Обычно при постановках «Трех сестер» под бременем детального погружения в story улетучивается важная для автора тема: Чехов, зная все о своей болезни, сквозь всю пьесу повторяет, вкладывая в уста разных персонажей, одну и ту же мысль — о возможности посмертного возвращения. (Тузенбах: «Если я и умру, то все же буду участвовать в жизни так или иначе»; Вершинин: «Вас заглушит жизнь, но все же вы не исчезнете, не останетесь без влияния», и т. д.) Едва ли автор сознавал масштабы своего будущего влияния, но метафизическая составляющая в его рассуждении присутствует. Юрий Погребничко ее усиливает, подхватывая и развивая мысль Чехова о быстротечности нашей жизни и ее бесконечности. На экране мелькают полузабытые лица — солдаты и офицеры Первой мировой. В эти лица вглядываются — как в свое будущее или прошлое? — военные в гостях у трех сестер, они же актеры театра «Около». А в финале, уже похоронкой времен Отечественной, выстреливает известие, что Тузенбах убит. И три скорбные женщины в платках и шинелях замирают, потом одна влезает на стол, полумертво, одними кистями безмолвно раскинутых рук, пытается выдать цыганочку, другая молча стаскивает ее, все трое уходят, и спектакль обрывается на полуслове.
За постмодернистским смешением времен встает глубокое содержание: все мы — часть какого-то большого плана, в котором все случайное закономерно. Наворот приемов постдрамы помог вскрыть пьесу в неожиданном ракурсе — как взгляд не отсюда, дающий почувствовать, что человек не исчерпывается материальной оболочкой.
В «Школе для дураков» по роману Саши Соколова тот же выход в метапространство, та же связь сиюминутного с вечным. Но отрицание смерти как тотального конца здесь пронизано фирменной иронией Погребничко. Ирония у него всегда связана с обыденным, то есть с видимой стороной жизни, здесь — с реалиями канувшей в Лету цивилизации СССР. Ирония театрализует притчевый строй спектакля о мальчике-шизике из советской школы для слабоумных, по сути, заблудившемся ангеле, который разговаривает с самим собой, как с другим (играют Егор Павлов и Наум Швец). Перед нами не реконструкция советского прошлого, а некий поэтический образ, по удаленности уже равный античности и столь же одухотворенный. Гипсовый пионер-барабанщик на сцене, облупленный и без руки, сродни какой-нибудь найденной на раскопках древности, сродни ей и все персонажи, словно подернутые патиной.
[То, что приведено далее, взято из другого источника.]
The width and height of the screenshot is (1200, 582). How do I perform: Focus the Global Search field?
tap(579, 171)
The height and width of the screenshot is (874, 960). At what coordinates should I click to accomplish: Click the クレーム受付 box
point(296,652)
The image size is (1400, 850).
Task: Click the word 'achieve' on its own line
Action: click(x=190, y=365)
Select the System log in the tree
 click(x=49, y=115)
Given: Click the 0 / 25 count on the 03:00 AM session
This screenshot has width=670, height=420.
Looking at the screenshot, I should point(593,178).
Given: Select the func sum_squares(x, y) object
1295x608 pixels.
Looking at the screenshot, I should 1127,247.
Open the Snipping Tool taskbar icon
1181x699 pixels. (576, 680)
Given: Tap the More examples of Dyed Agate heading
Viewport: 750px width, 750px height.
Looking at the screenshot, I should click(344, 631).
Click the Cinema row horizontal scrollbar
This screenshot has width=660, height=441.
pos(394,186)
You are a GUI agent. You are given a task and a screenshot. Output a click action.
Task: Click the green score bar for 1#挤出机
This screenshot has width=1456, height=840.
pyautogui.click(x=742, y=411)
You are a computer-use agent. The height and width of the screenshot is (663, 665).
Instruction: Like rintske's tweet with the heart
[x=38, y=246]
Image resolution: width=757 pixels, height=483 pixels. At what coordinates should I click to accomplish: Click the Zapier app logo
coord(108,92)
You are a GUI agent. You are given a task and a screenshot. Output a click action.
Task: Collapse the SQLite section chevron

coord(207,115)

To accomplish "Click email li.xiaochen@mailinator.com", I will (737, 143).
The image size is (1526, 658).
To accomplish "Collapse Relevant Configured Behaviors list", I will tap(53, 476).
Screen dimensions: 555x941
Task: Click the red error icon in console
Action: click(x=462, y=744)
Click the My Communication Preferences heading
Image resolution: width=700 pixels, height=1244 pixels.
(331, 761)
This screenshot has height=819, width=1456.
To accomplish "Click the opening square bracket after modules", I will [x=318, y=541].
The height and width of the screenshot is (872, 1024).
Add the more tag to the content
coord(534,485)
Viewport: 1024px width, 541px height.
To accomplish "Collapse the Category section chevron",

Трогательно смешные граждане и гражданки, кто в стоптанных ботах, кто в заковыристой шляпке, кто в угрюмом демисезонном пальто с налипшим клоками ваты вечным снегом — опытом долгой зимы. Все они, в отличие от книги, положительно прекрасны — и директор Перрило с его тапочной системой, и старая ведьма завуч, и даже мерзавец папа-прокурор: мало ли в какой негодной оболочке томится невинная душа.
Несколько раз повторяется одна и та же мизансцена: дружный коллектив советских фриков направляется по рельсам узкоколейки к запертой двери в глубине сцены, но не доходит и поворачивает обратно. За дверью — пустота, черный квадрат надмирной тайны. Один только умерший учитель Норвегов (он же Павел, он же Савл, он же босоногий городской чудак — все три ипостаси замечательно соединяет в игре актер Сергей Каплунов) уже прошел этот путь, что вовсе не мешает ему, как прежде, прогуливаться между живыми, помогая герою дружеским советом. В финале тесный советский коллектив, спаянный утопией о светлом будущем, которая в «античной» трактовке «Около» совершенно очистилась от фальши, оказывается по ту сторону двери и долго молча глядит на нас из проема.